僕って初対面の人と親しくなるのに時間が必要なタイプなんです。なので、最初はぎこちなかったんですが、2回目にみんなと顔を合わせたときには、また会えてうれしいという気持ちが芽生えていました。全員が同じ目標に向かって進んでいく現場だったので、撮影も楽しくて。撮影に入る前に「このシーンはどうしよう?」といった真面目な話もしましたし、休み時間にはみんなで冗談を言ったり、ふざけ合ったりしていました。永瀬廉さんからは英語を習いたいと言われたので、lightとrightの発音の違いを教えたこともありました(笑)。
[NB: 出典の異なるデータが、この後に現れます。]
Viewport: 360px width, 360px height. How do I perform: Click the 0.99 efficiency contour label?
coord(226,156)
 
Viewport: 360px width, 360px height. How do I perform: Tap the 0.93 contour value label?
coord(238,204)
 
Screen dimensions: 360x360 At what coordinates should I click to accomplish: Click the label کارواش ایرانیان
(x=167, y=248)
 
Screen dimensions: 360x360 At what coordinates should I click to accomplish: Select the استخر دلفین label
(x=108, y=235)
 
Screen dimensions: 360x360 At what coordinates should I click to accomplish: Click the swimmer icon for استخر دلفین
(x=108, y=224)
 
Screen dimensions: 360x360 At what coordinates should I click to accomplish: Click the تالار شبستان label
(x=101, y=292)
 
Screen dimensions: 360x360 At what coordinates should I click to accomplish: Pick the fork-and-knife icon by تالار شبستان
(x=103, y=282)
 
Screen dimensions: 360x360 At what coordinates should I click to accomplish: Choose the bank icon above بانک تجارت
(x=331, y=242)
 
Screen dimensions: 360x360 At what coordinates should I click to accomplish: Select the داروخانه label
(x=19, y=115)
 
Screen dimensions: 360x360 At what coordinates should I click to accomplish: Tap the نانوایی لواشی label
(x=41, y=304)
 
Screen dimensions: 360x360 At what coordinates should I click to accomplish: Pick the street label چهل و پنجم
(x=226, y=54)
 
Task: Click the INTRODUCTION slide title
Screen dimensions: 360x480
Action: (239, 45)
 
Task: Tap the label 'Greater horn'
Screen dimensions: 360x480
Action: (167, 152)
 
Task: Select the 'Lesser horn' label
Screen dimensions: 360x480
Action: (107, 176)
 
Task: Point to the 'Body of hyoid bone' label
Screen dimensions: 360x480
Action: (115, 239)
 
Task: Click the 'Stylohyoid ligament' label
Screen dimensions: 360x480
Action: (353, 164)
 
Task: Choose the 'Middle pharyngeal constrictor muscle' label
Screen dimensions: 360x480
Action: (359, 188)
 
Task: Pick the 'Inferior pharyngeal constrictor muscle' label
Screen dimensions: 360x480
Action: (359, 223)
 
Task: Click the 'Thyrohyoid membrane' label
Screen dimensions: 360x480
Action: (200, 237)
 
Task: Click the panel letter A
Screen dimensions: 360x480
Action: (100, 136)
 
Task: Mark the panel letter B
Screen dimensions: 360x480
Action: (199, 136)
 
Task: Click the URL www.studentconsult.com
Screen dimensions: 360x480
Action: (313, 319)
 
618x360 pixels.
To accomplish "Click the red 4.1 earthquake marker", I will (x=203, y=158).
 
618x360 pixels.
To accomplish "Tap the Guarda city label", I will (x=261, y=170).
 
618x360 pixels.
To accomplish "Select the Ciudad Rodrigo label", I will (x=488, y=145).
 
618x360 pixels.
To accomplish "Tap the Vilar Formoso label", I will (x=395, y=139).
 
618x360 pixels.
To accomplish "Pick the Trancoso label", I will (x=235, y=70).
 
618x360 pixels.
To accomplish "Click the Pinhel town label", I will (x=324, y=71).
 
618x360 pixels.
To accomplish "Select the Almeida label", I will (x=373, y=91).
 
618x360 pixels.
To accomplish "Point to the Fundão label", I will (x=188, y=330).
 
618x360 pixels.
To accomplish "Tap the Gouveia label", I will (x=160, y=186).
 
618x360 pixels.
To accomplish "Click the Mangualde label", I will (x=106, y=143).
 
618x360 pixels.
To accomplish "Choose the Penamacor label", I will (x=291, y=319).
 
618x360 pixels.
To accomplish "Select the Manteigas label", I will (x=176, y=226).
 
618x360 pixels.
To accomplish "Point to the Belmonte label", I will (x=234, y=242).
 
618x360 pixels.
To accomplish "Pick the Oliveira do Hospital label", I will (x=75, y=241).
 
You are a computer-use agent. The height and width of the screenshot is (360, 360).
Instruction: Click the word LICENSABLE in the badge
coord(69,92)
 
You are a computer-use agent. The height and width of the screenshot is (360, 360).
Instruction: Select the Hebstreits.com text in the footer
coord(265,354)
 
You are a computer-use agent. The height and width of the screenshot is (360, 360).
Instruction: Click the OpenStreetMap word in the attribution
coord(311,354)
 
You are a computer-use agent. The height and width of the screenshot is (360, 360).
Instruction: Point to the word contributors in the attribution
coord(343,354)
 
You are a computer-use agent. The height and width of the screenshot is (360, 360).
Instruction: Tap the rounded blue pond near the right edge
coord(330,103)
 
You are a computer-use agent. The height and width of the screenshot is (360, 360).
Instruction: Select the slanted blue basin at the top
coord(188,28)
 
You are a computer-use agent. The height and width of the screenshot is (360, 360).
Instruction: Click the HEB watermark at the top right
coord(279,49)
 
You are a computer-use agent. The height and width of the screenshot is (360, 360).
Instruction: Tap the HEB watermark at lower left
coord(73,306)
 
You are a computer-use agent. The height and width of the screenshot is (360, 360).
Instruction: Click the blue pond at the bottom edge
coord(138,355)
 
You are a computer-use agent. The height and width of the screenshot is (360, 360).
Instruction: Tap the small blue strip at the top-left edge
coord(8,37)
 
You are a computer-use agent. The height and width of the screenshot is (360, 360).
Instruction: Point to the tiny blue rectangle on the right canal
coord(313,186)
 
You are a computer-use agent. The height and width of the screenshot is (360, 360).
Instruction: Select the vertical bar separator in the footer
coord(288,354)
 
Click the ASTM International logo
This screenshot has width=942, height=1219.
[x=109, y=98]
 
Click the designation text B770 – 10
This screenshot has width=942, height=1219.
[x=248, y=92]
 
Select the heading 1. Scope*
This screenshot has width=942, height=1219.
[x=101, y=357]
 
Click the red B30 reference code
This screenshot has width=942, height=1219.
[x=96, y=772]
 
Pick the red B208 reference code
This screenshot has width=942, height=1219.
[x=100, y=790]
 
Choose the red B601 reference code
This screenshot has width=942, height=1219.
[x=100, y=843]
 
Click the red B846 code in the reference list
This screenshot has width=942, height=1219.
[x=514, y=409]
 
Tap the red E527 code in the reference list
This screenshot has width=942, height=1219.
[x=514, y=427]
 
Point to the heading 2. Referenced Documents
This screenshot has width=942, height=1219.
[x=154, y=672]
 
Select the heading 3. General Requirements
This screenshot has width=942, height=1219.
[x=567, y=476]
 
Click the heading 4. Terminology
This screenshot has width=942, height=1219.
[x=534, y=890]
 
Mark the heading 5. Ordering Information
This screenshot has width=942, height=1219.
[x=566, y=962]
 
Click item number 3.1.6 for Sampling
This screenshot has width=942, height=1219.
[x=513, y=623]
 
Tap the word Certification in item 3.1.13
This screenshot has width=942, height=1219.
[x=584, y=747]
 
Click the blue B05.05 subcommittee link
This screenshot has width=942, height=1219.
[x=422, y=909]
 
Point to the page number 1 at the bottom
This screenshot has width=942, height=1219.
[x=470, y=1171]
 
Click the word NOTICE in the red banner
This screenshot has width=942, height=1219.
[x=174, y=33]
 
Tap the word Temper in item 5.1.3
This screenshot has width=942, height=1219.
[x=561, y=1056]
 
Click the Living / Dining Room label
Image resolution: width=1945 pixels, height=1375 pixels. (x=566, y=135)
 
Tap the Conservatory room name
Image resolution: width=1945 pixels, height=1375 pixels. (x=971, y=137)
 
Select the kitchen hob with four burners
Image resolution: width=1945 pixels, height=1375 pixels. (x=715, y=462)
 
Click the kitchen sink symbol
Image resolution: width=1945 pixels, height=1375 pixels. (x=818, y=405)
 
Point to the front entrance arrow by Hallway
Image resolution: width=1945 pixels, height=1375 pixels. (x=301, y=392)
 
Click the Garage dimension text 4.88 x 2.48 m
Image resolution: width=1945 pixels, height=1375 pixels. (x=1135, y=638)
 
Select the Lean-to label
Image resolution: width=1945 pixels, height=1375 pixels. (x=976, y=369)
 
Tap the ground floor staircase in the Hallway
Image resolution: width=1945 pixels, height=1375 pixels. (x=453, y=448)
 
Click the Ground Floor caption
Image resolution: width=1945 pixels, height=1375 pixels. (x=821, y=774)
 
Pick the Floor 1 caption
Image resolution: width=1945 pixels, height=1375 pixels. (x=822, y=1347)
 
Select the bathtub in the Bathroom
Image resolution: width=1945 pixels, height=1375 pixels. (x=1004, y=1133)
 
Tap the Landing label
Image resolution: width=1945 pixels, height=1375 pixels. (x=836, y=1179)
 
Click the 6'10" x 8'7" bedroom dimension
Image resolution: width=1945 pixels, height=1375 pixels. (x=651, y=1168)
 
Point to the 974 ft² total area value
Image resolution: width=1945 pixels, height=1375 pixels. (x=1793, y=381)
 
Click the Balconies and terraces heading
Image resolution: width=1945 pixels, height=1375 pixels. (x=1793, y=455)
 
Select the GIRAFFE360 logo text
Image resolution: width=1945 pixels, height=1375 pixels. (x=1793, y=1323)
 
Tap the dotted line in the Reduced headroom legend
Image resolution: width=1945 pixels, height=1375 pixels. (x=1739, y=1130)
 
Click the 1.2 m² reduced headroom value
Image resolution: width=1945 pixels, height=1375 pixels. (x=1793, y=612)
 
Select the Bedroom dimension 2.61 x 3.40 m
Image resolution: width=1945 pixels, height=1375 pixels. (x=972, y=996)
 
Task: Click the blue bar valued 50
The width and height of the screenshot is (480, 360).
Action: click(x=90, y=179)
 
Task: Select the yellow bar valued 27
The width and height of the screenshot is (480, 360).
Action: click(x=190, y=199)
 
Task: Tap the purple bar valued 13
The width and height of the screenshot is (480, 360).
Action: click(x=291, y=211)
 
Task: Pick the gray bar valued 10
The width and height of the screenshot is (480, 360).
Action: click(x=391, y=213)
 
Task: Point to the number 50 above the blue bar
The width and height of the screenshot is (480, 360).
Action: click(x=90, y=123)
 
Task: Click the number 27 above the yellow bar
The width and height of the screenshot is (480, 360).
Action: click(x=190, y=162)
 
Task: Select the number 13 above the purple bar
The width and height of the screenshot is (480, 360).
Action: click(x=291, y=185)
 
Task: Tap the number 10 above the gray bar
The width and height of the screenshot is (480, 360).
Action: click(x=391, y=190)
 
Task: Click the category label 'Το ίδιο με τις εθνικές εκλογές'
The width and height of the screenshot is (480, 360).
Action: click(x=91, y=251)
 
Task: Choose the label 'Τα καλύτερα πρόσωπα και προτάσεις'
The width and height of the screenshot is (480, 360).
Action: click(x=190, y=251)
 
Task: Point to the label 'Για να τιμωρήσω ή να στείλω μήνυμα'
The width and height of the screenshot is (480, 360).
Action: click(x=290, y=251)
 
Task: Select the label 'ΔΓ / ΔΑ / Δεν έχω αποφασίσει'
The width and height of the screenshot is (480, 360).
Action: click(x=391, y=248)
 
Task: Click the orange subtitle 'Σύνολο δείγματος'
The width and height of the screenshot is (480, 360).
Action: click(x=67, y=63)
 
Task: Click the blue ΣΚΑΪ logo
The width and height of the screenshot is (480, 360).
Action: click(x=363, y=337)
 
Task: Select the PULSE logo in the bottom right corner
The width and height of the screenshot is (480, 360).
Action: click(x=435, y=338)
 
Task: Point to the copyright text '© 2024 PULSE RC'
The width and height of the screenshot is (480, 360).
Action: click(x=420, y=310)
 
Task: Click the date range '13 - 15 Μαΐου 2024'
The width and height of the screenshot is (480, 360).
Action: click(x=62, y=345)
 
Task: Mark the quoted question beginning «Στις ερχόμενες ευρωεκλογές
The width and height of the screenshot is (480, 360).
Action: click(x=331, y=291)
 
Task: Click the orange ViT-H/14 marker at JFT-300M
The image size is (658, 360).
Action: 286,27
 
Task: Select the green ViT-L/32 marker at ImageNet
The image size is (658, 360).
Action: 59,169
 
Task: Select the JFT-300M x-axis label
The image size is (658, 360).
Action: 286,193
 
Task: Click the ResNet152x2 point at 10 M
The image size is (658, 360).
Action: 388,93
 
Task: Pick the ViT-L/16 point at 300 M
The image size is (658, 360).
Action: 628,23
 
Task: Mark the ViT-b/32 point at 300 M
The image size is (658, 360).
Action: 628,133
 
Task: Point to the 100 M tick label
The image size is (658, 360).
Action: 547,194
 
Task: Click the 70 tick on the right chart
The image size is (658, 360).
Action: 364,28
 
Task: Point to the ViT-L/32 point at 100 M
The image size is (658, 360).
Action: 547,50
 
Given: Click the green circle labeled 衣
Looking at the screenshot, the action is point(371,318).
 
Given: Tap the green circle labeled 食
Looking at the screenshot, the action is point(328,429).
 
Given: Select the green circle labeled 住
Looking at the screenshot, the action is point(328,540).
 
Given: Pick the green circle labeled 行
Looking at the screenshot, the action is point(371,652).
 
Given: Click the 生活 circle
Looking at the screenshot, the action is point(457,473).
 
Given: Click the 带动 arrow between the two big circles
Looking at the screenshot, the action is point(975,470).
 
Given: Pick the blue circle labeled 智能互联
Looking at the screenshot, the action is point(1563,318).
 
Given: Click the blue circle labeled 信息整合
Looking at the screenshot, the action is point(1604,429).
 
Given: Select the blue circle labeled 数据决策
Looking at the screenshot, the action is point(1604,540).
みなさんの優しさがよくわかるエピソードがひとつあります。撮影で函館に行ったのですが、到着した日に出演者のみんなで親睦を深めようということで、福山さんと大泉さんが中心になって夕食の席を設けてくださったんです。福山さんはいろいろなお話をしてくれて僕にも話を振ってくださったり、大泉さんは普段から面白い方なのですが、そのときも面白いことを言ってみんなを笑わせてくれたり、場を盛り上げてくれました。その機会があったおかげで、みなさんとより早く仲良くなれたと思いますね。大泉さんは、僕が先に撮影を終えて出たときに「君が現場にいなくてさびしいよ」とLINEを送ってくれたこともありました。本当に器の大きい人で、尊敬しています。